» **Exercise goal**
Find each line in the records that contains the word "cell", and copy those lines.

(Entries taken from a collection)
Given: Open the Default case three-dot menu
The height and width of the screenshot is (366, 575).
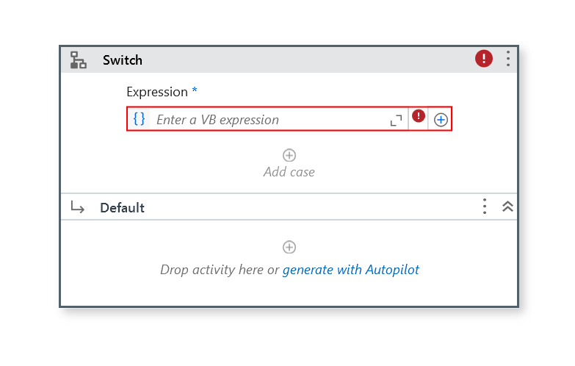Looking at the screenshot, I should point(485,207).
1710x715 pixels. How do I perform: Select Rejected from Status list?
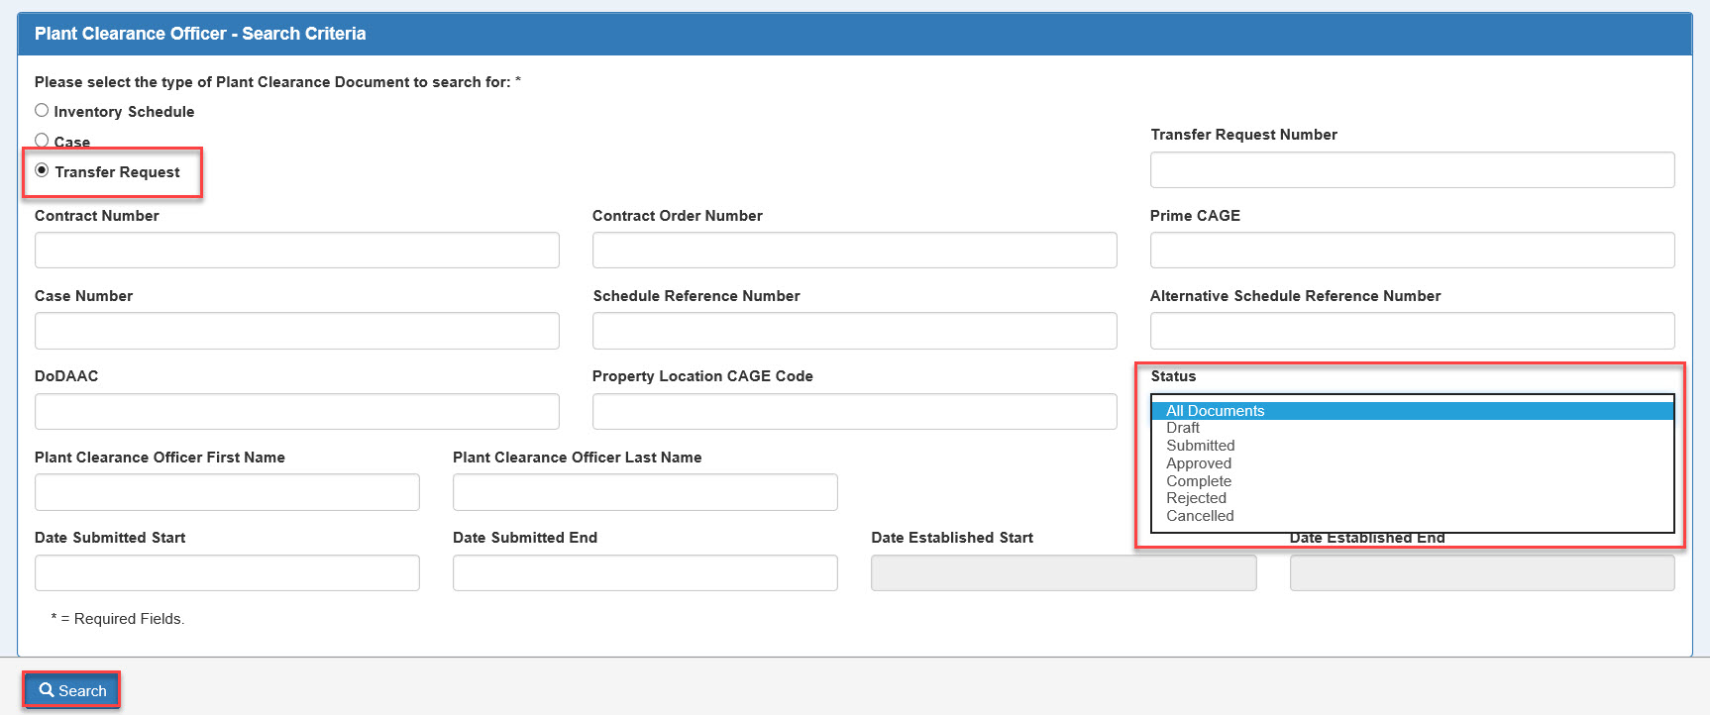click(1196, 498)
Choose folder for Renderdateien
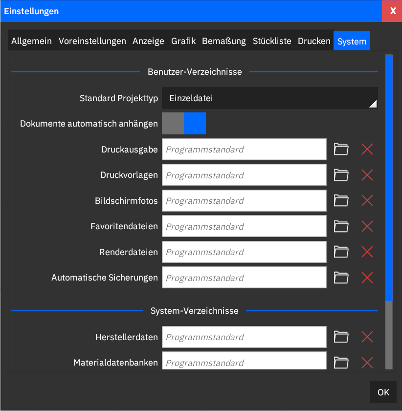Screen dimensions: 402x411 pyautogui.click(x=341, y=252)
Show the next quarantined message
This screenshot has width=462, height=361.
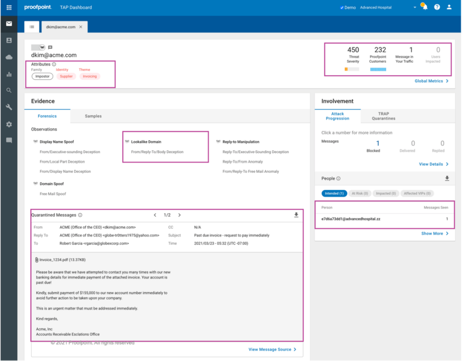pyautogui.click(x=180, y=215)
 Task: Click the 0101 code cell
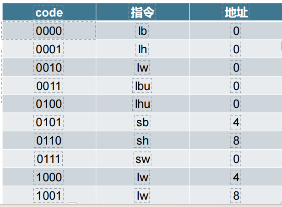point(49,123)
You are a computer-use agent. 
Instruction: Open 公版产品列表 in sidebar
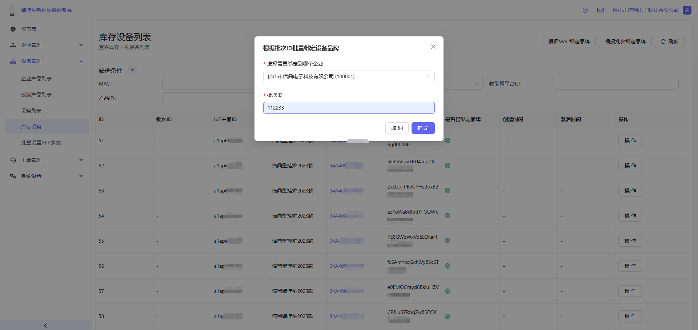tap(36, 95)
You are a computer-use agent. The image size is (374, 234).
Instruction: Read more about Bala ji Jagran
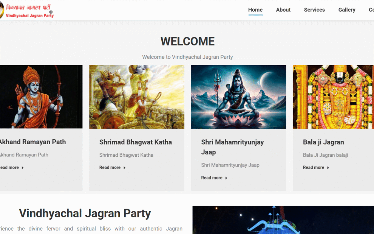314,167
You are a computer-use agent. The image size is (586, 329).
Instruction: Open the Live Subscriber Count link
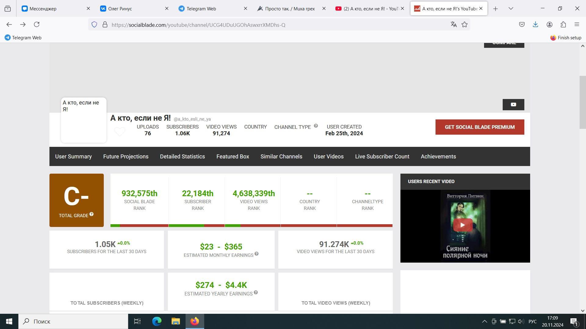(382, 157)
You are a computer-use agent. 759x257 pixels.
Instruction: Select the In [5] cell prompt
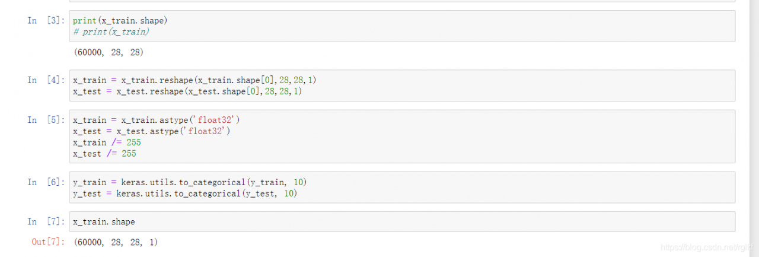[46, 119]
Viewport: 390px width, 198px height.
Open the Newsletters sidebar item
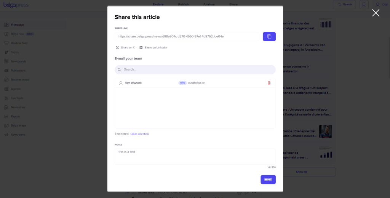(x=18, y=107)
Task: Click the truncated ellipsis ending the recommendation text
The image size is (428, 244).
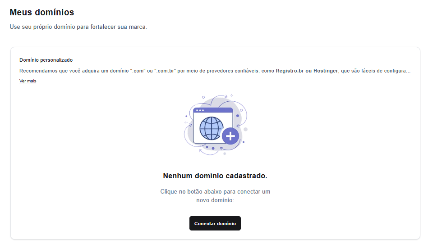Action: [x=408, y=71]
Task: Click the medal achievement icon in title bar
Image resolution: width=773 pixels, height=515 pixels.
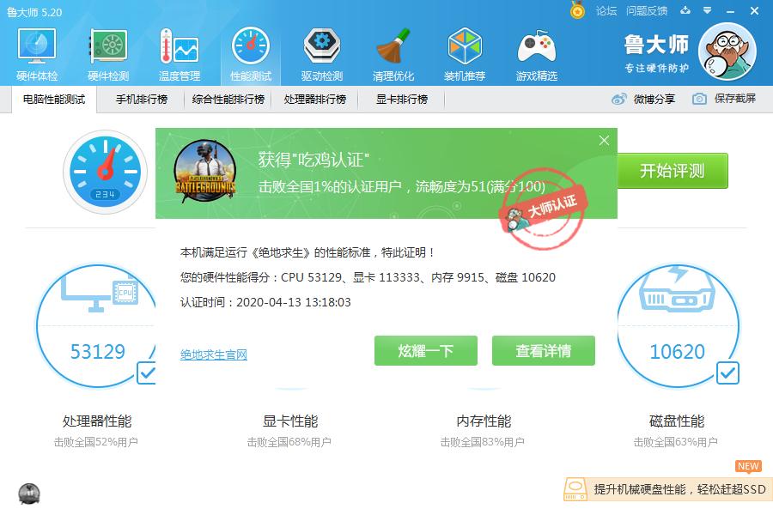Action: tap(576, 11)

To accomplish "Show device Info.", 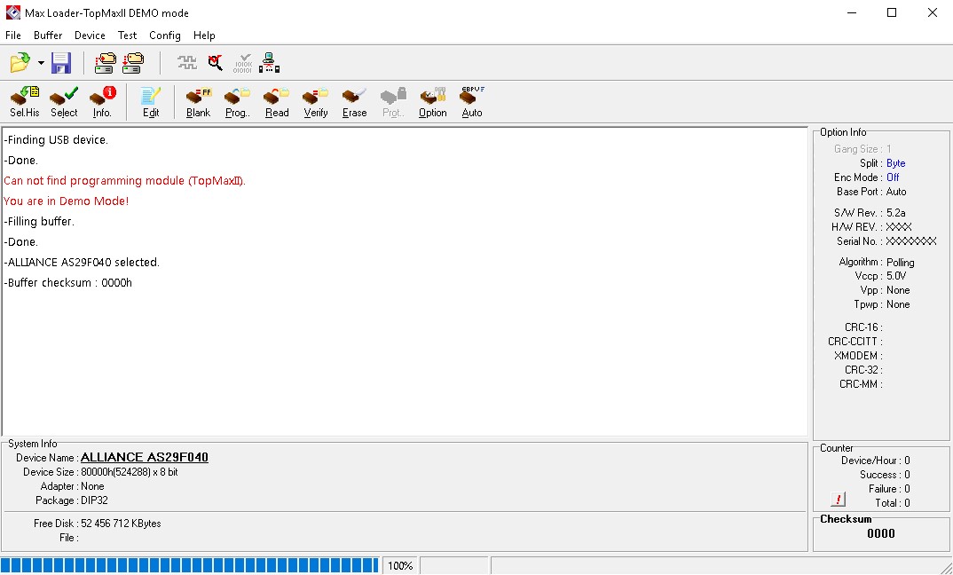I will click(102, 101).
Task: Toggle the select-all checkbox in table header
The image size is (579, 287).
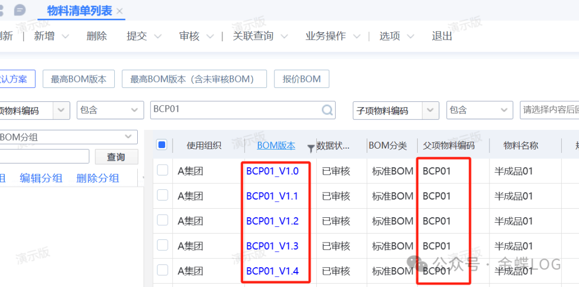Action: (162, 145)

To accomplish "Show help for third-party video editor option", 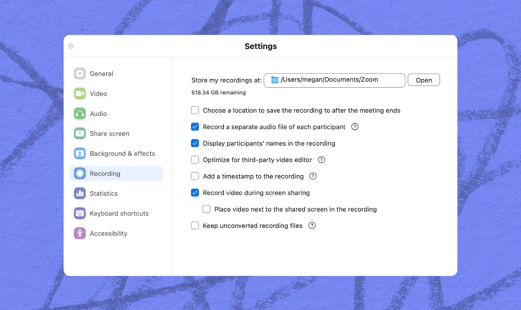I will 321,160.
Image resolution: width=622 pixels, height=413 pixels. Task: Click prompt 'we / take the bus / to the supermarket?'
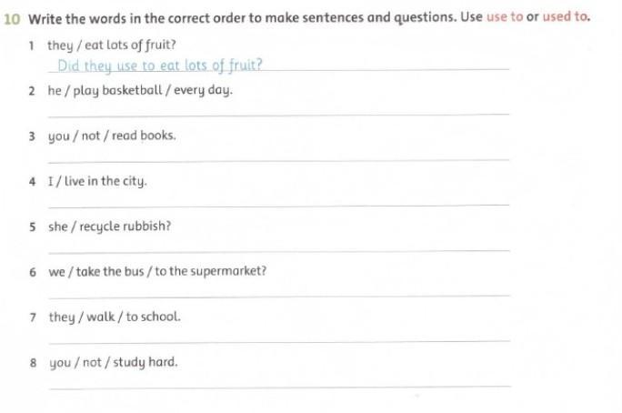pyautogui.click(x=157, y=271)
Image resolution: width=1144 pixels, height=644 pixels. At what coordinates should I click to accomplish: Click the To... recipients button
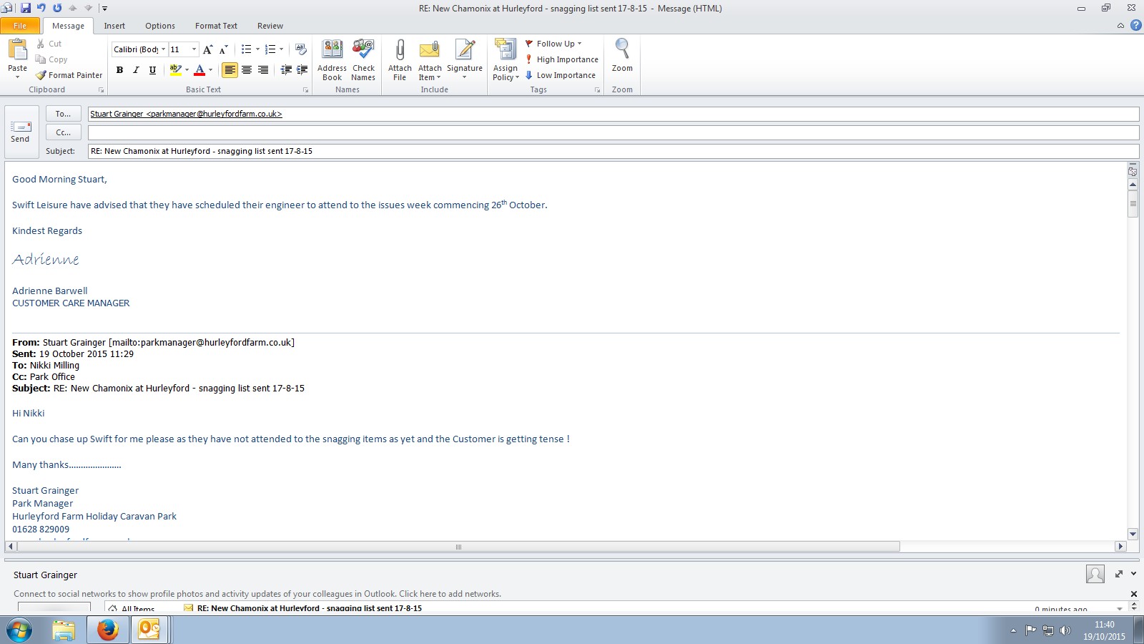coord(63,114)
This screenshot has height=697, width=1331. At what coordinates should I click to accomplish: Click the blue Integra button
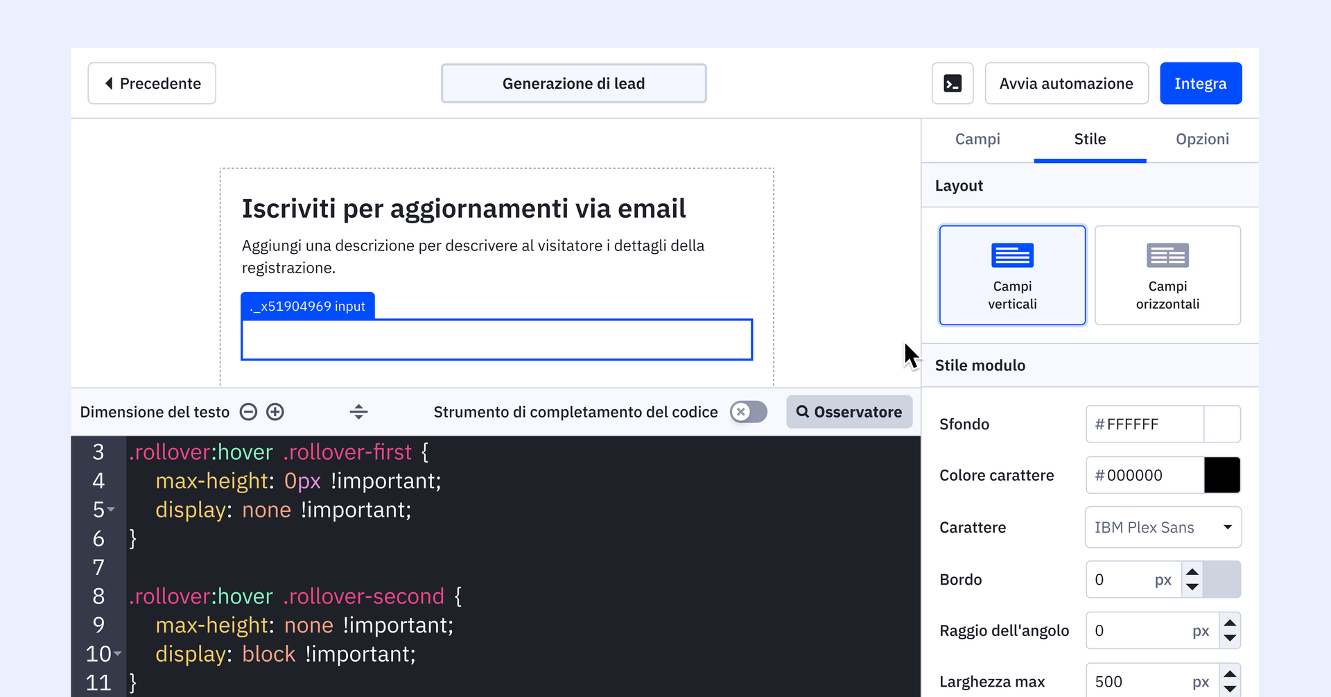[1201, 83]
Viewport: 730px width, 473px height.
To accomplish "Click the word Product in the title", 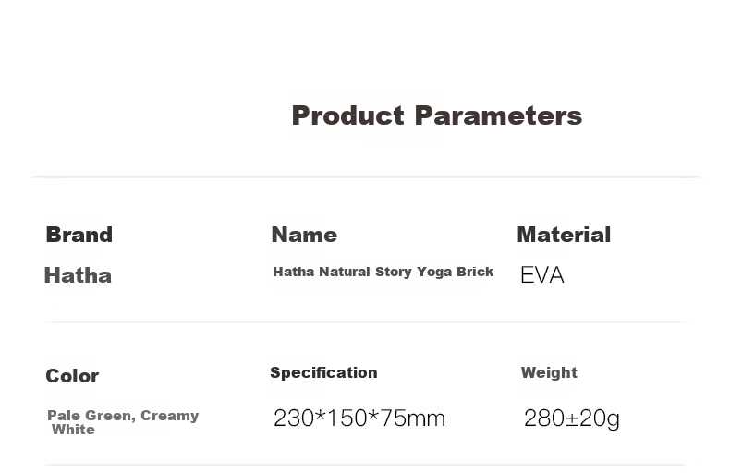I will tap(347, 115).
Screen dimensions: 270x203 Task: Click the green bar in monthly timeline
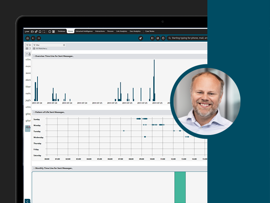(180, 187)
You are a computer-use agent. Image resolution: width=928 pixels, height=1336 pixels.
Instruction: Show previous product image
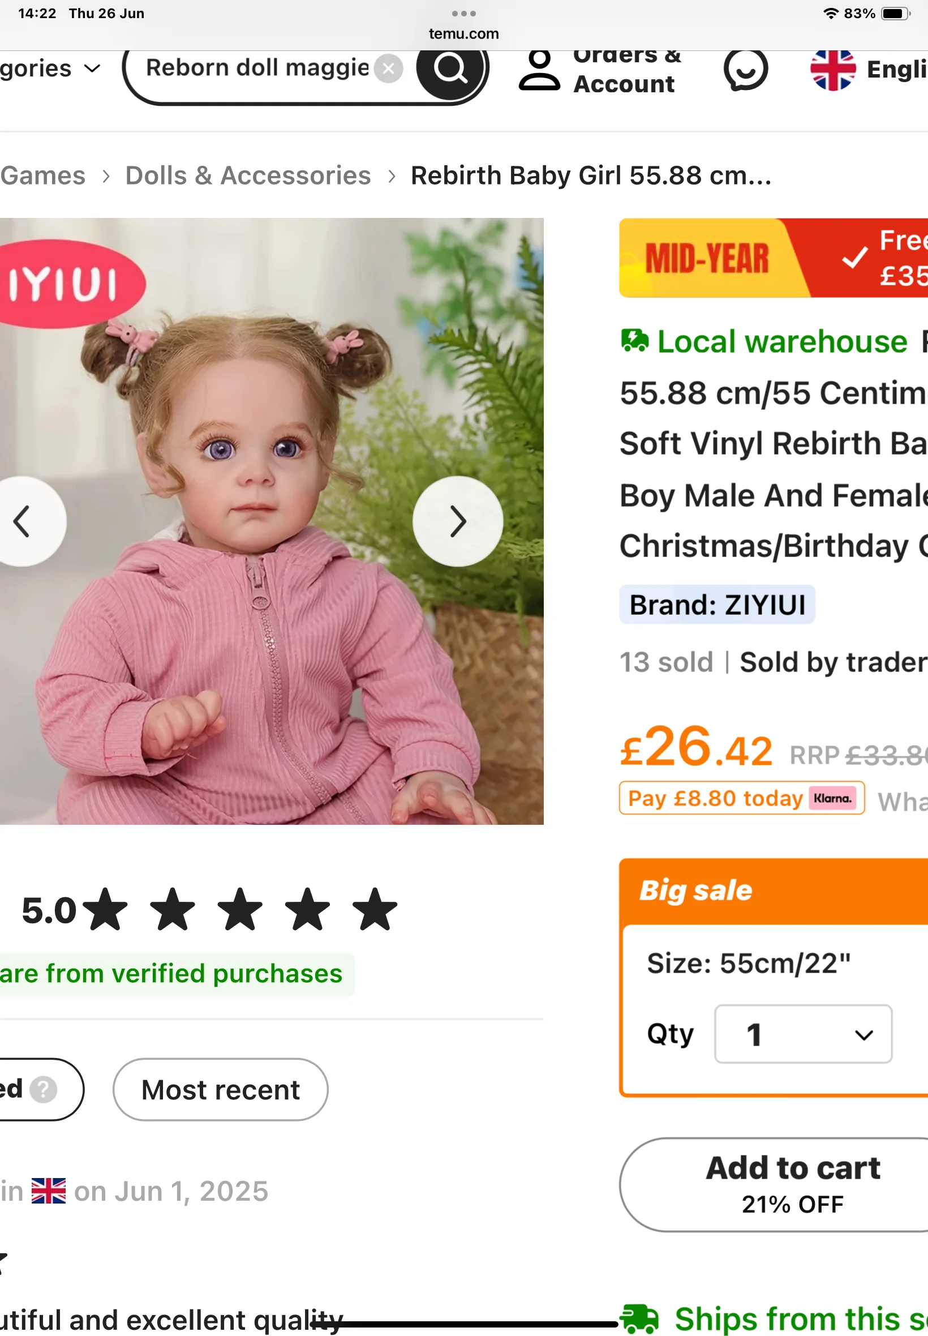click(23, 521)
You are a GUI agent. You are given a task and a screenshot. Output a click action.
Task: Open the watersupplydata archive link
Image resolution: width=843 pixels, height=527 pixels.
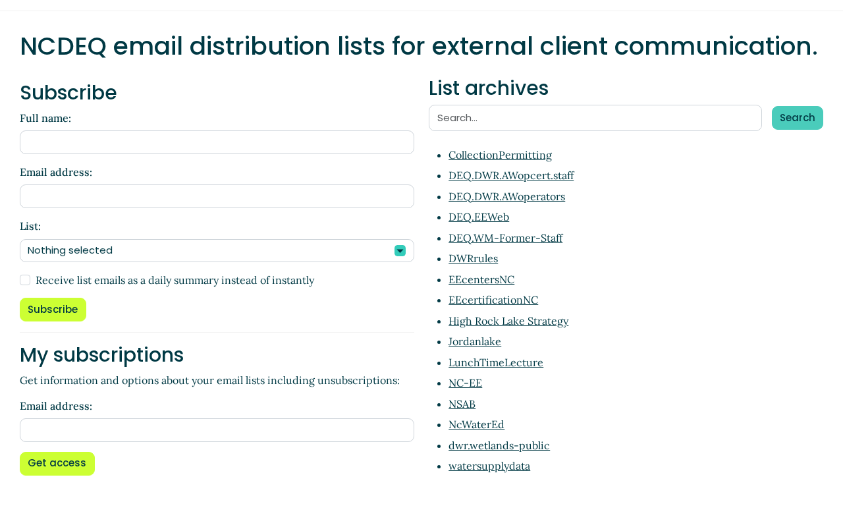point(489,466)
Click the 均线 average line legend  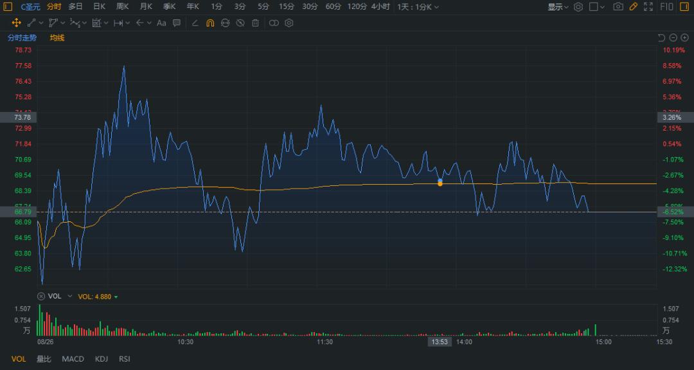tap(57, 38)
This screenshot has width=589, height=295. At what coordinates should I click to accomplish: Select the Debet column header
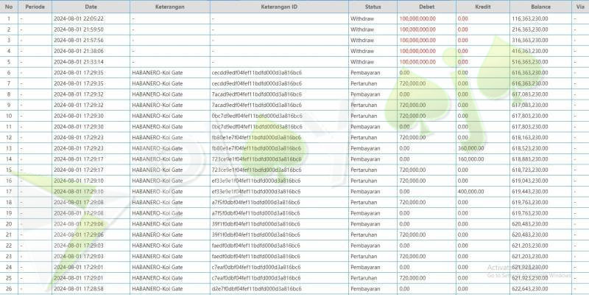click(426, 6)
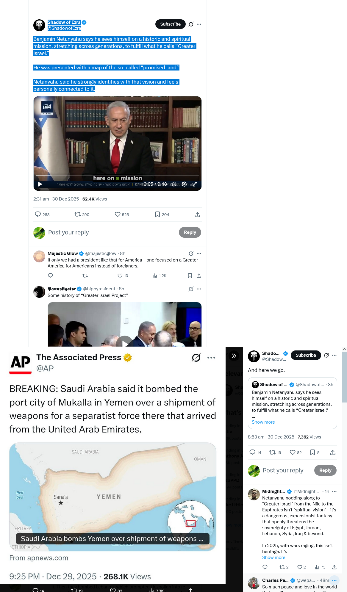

» **Solution for this task**
 Task: Click the 0101 code cell
Instruction: Select the In [5] cell prompt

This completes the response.